Required action » Output exactly the lines below from the one containing "Where should I" to the last line, both included. Omit pictures.

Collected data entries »

□ □ □ □ □ □ □

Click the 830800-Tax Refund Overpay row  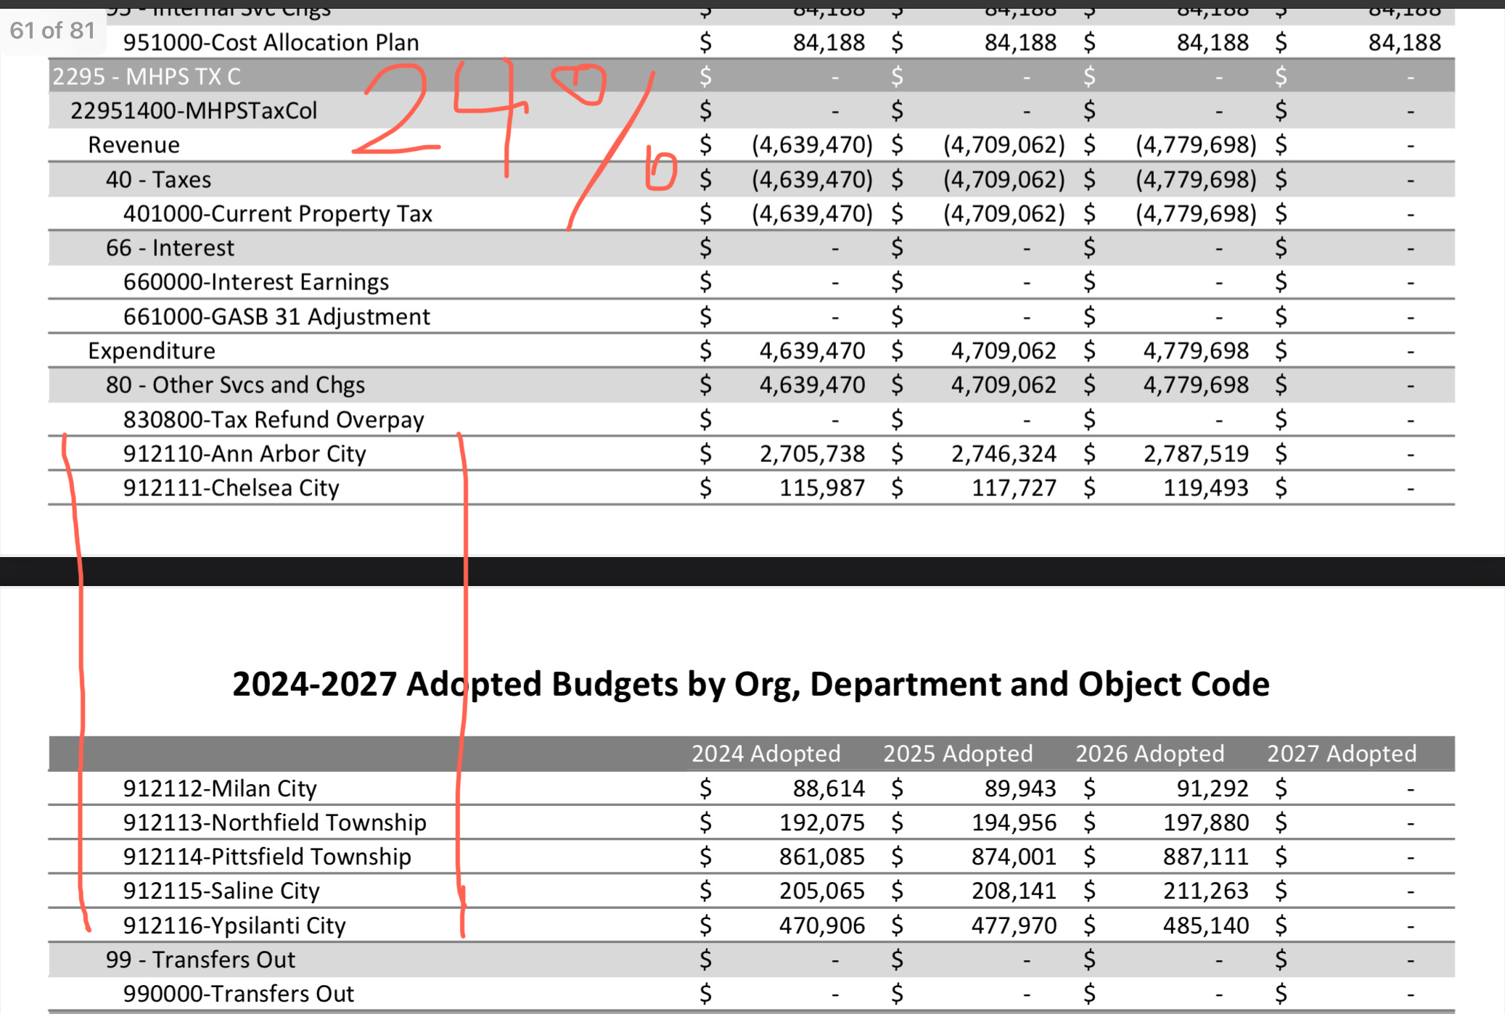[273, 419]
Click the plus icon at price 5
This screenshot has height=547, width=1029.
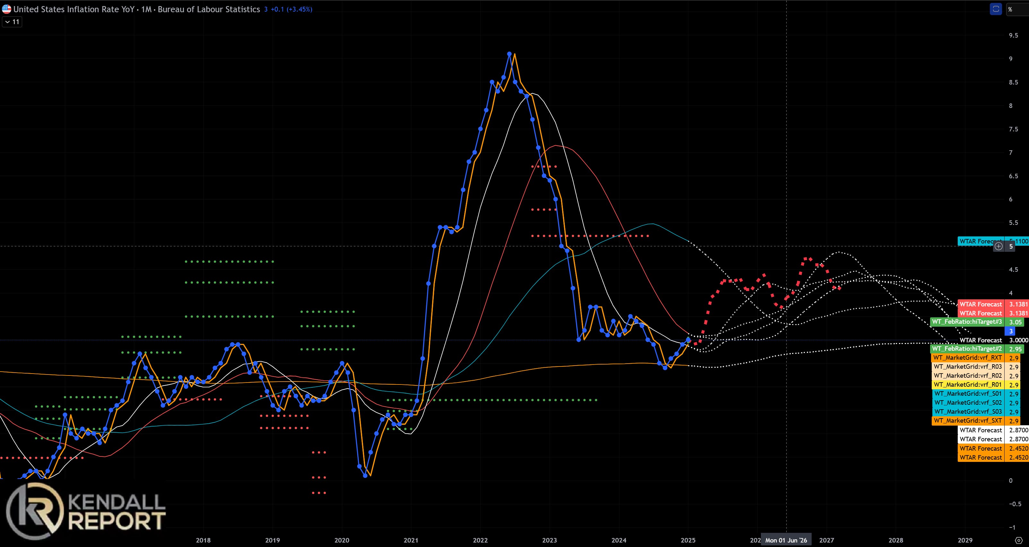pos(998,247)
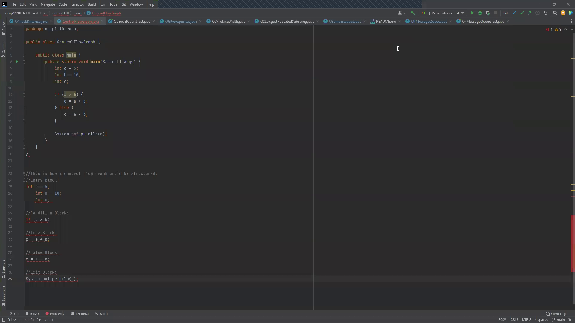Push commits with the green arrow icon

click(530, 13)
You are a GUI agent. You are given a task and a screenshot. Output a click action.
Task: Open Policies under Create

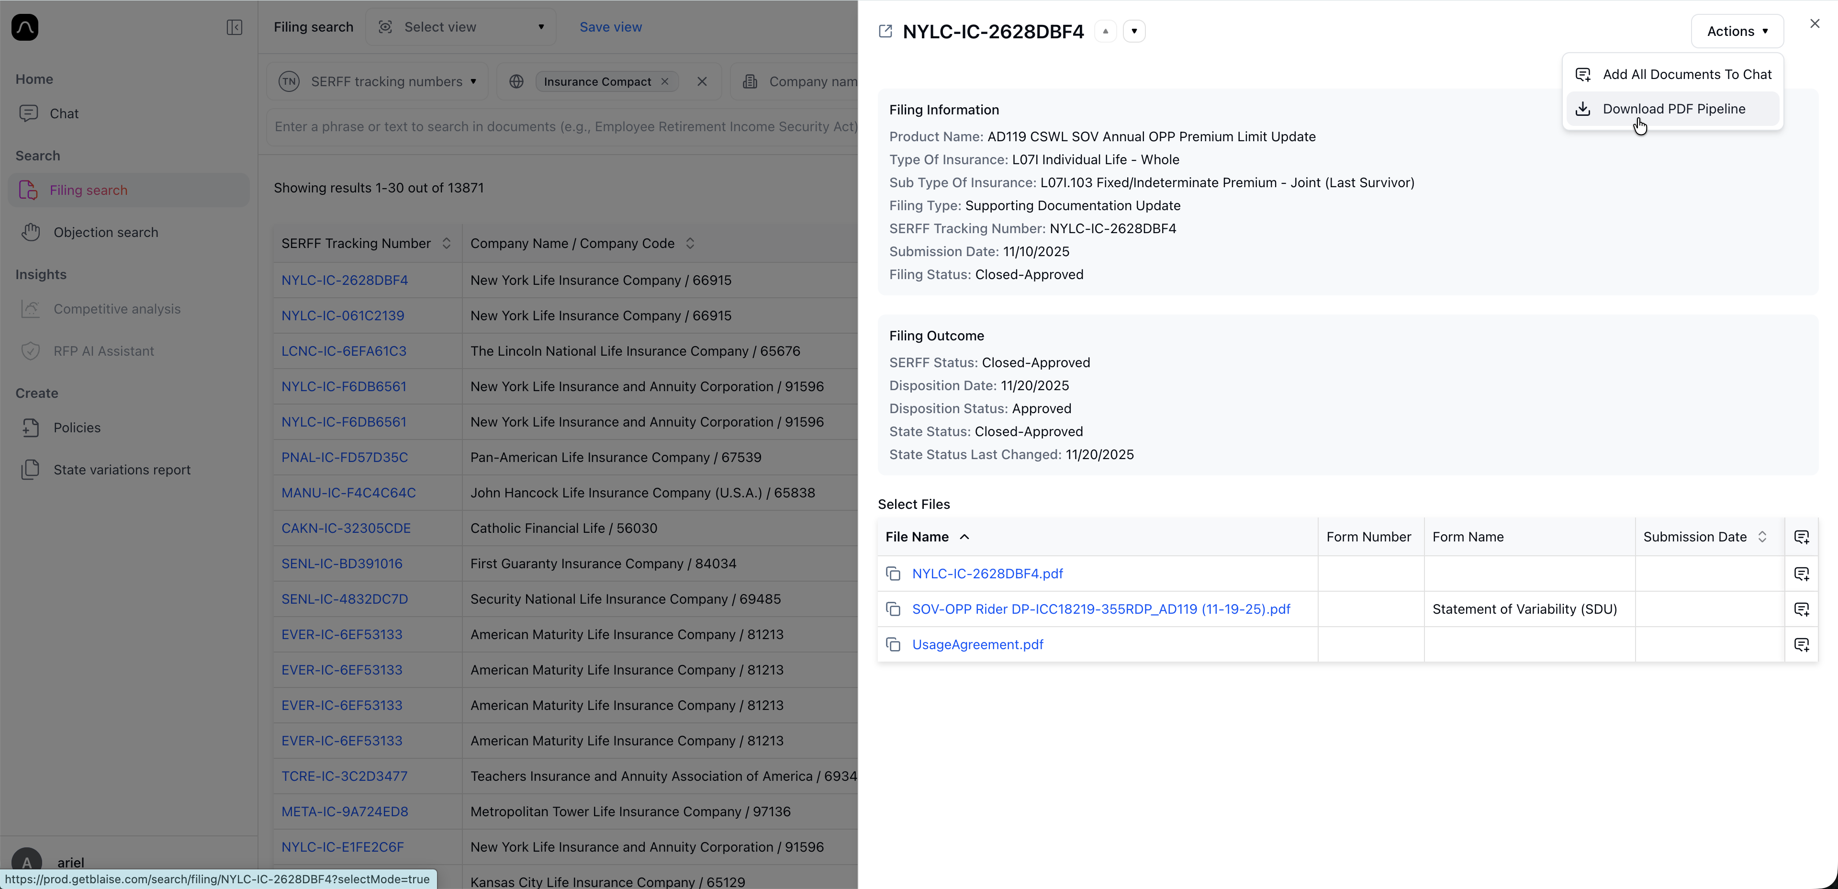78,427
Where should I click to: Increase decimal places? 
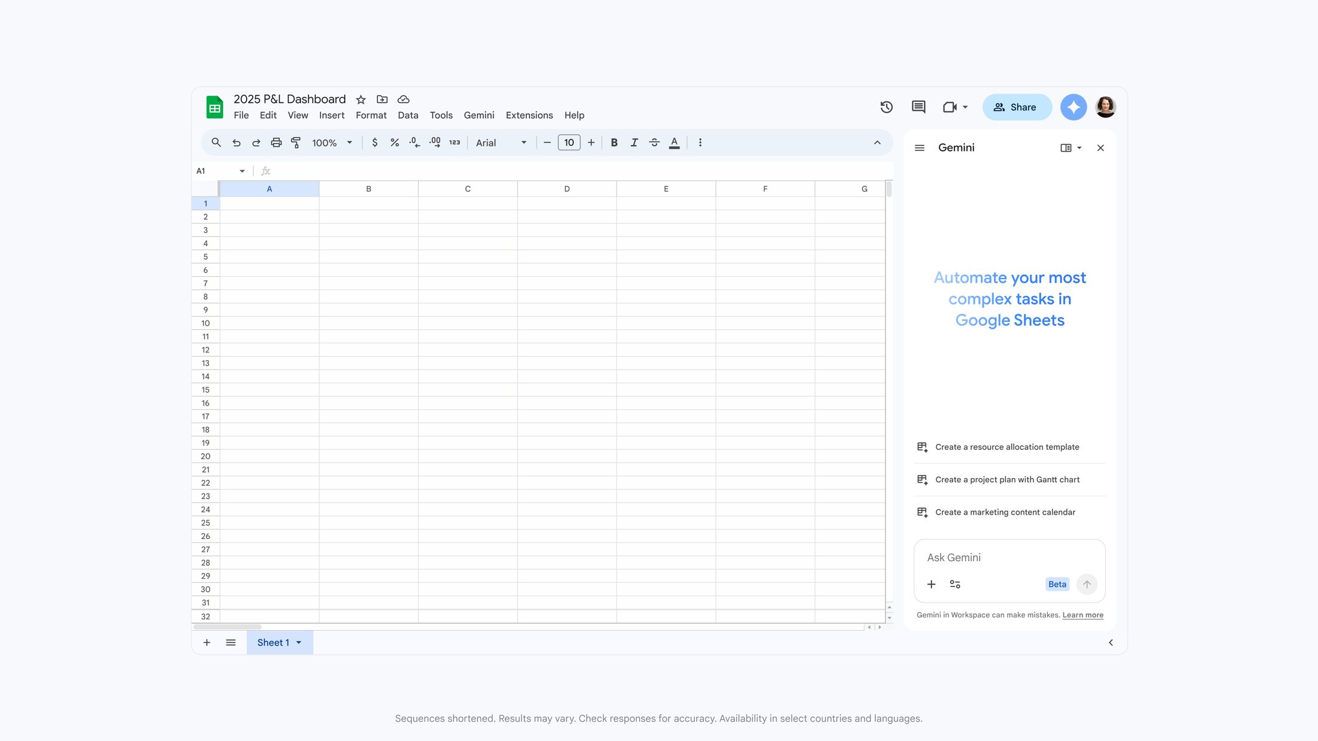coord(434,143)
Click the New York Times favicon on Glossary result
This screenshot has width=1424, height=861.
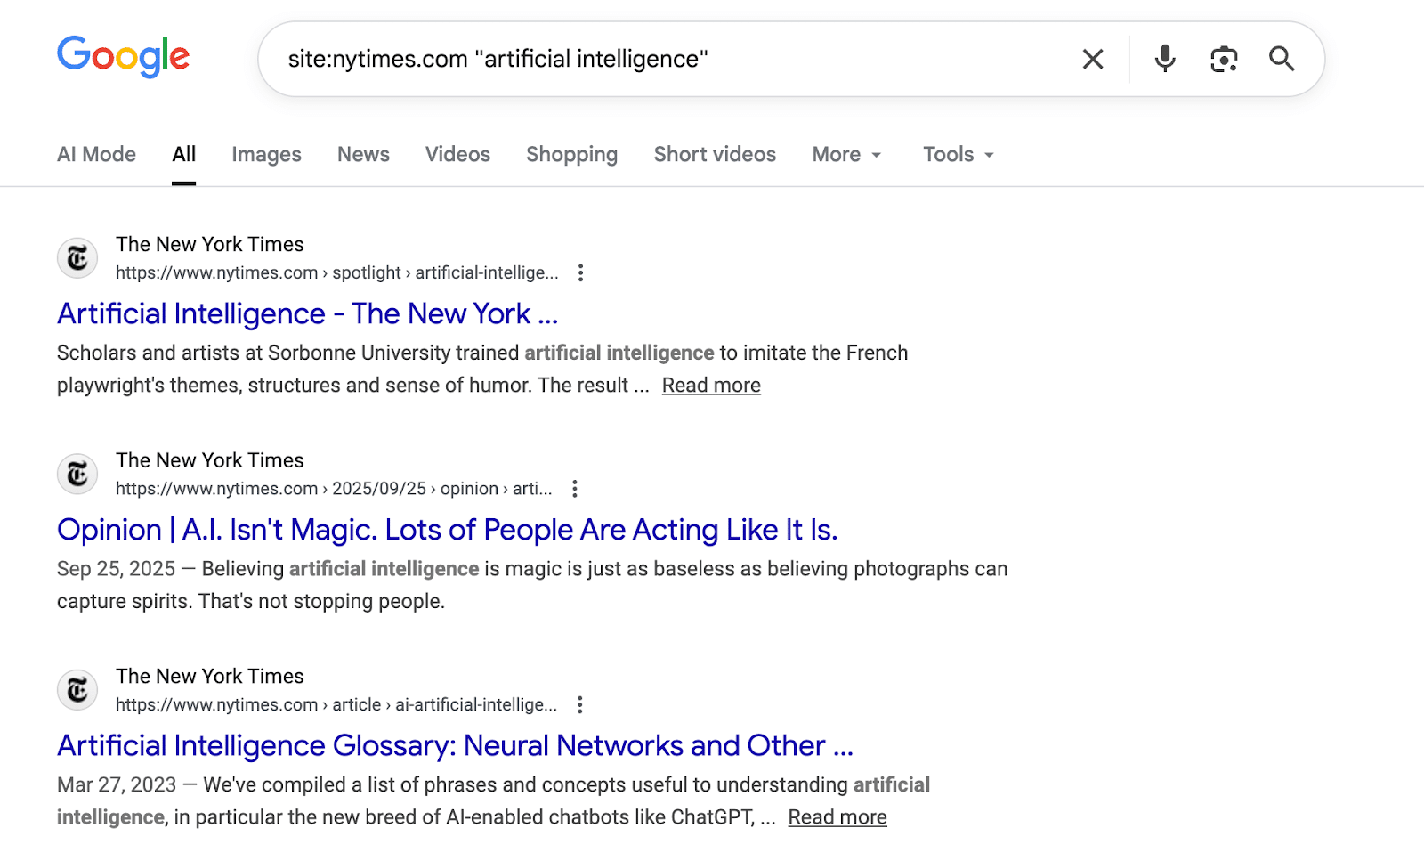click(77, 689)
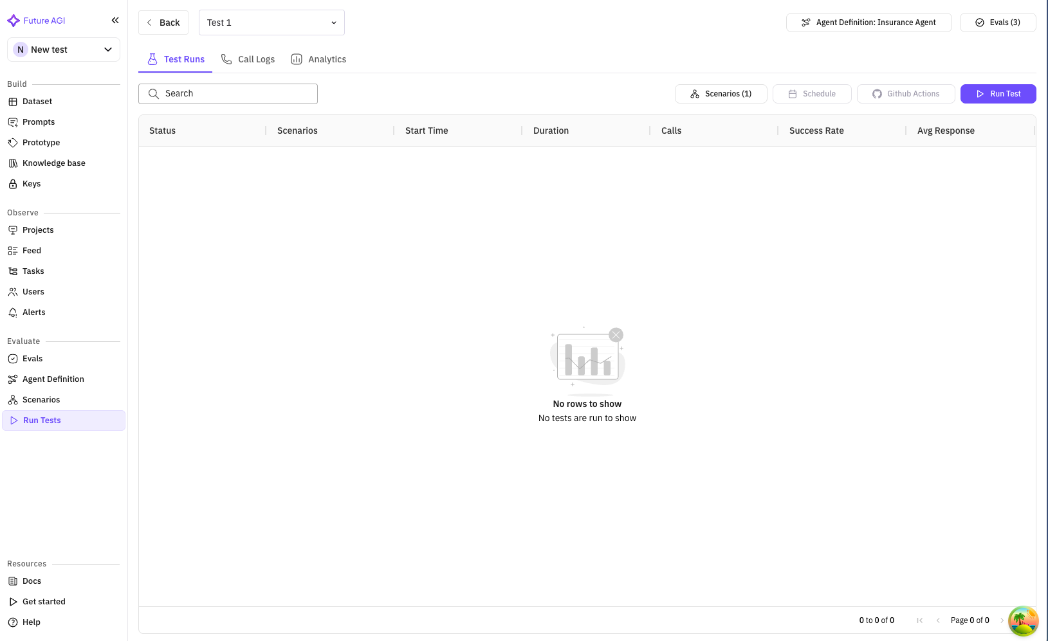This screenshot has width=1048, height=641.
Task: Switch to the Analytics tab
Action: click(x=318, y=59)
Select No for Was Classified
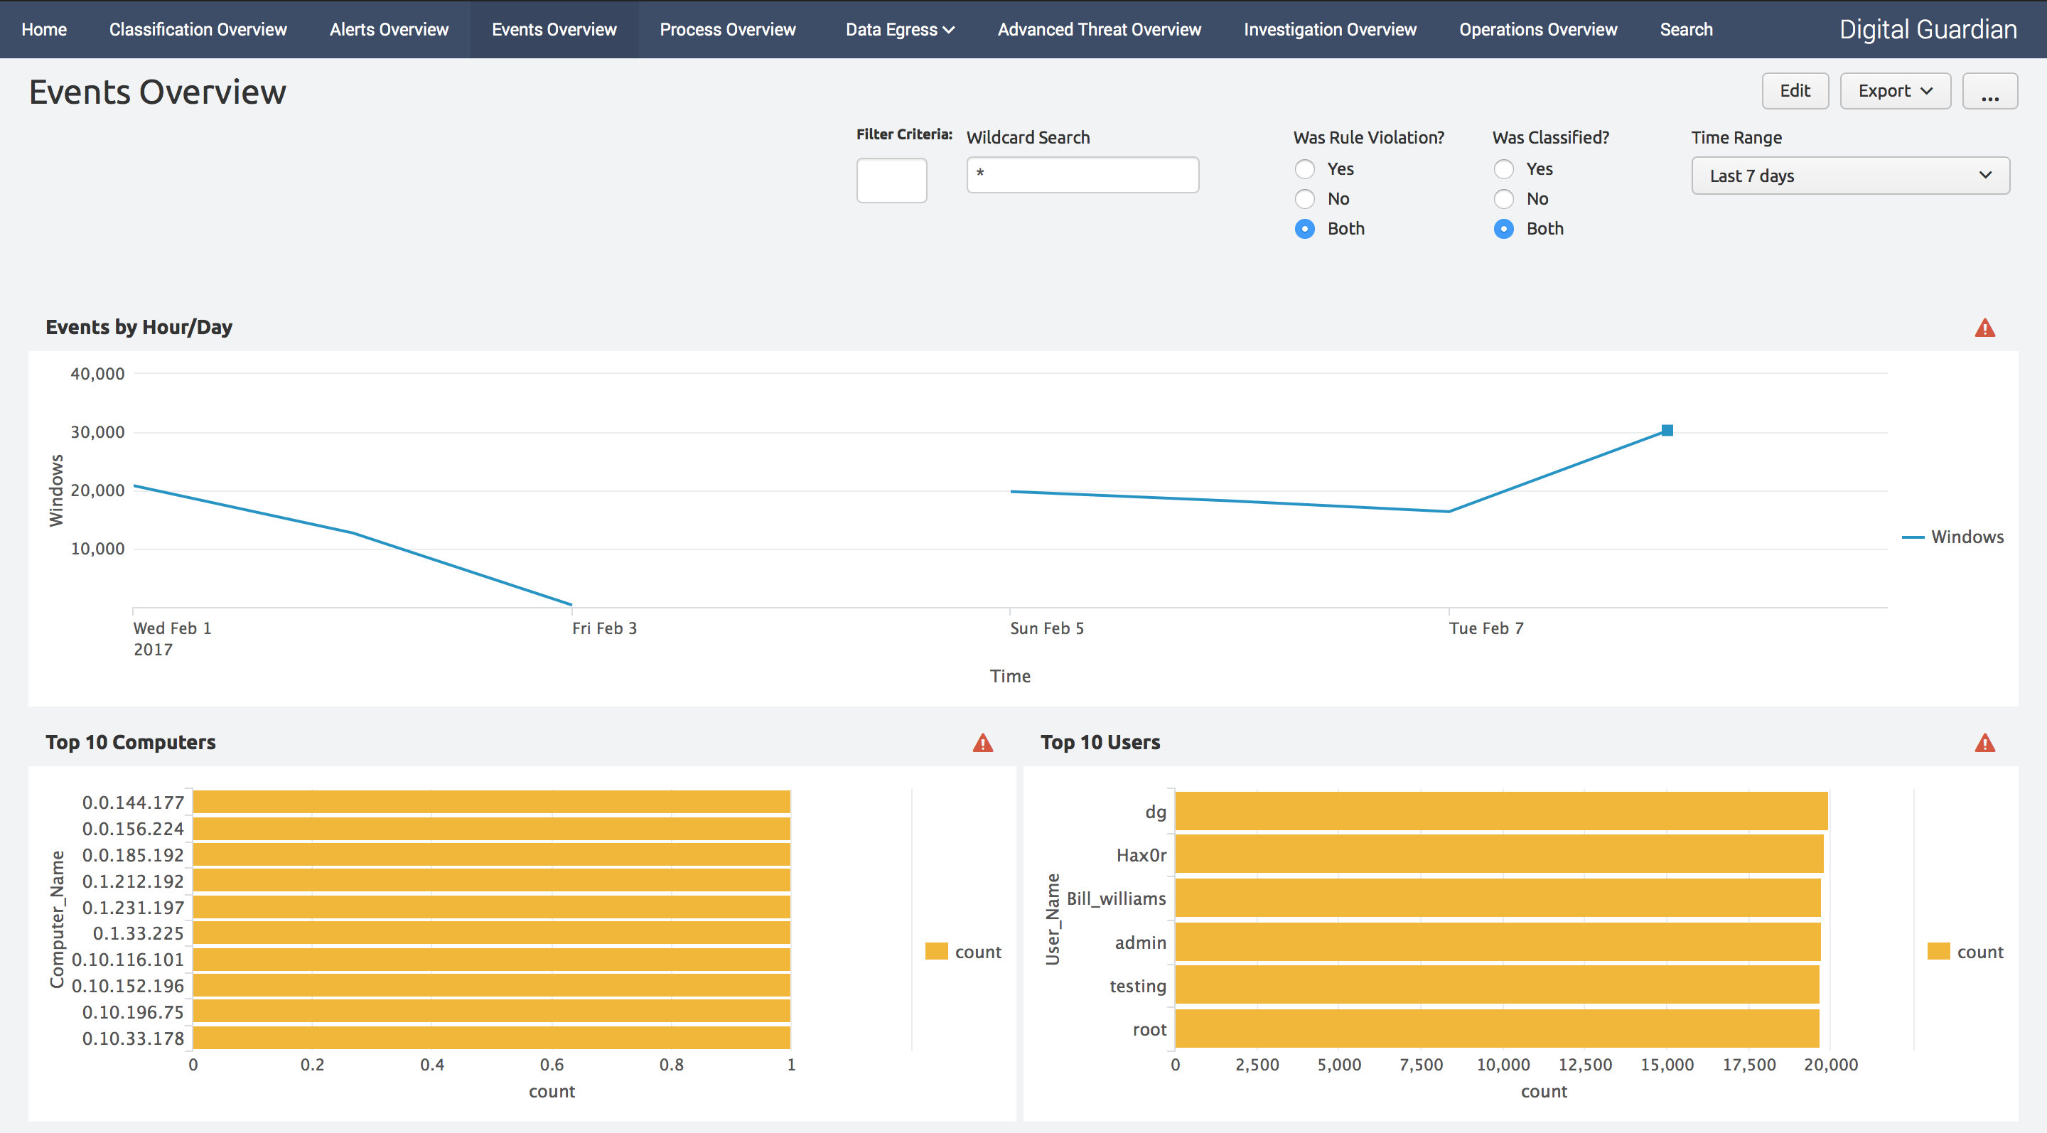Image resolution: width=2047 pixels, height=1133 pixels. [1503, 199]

□ □ □ □ □ □ □

Response to the task »
Where should I click to: Increase decimal places? 
coord(434,143)
Click the New York Times favicon on Glossary result
This screenshot has width=1424, height=861.
click(77, 689)
This screenshot has width=1048, height=641.
Task: Switch to the Analytics tab
Action: click(x=318, y=59)
Select No for Was Classified
Image resolution: width=2047 pixels, height=1133 pixels. [1503, 199]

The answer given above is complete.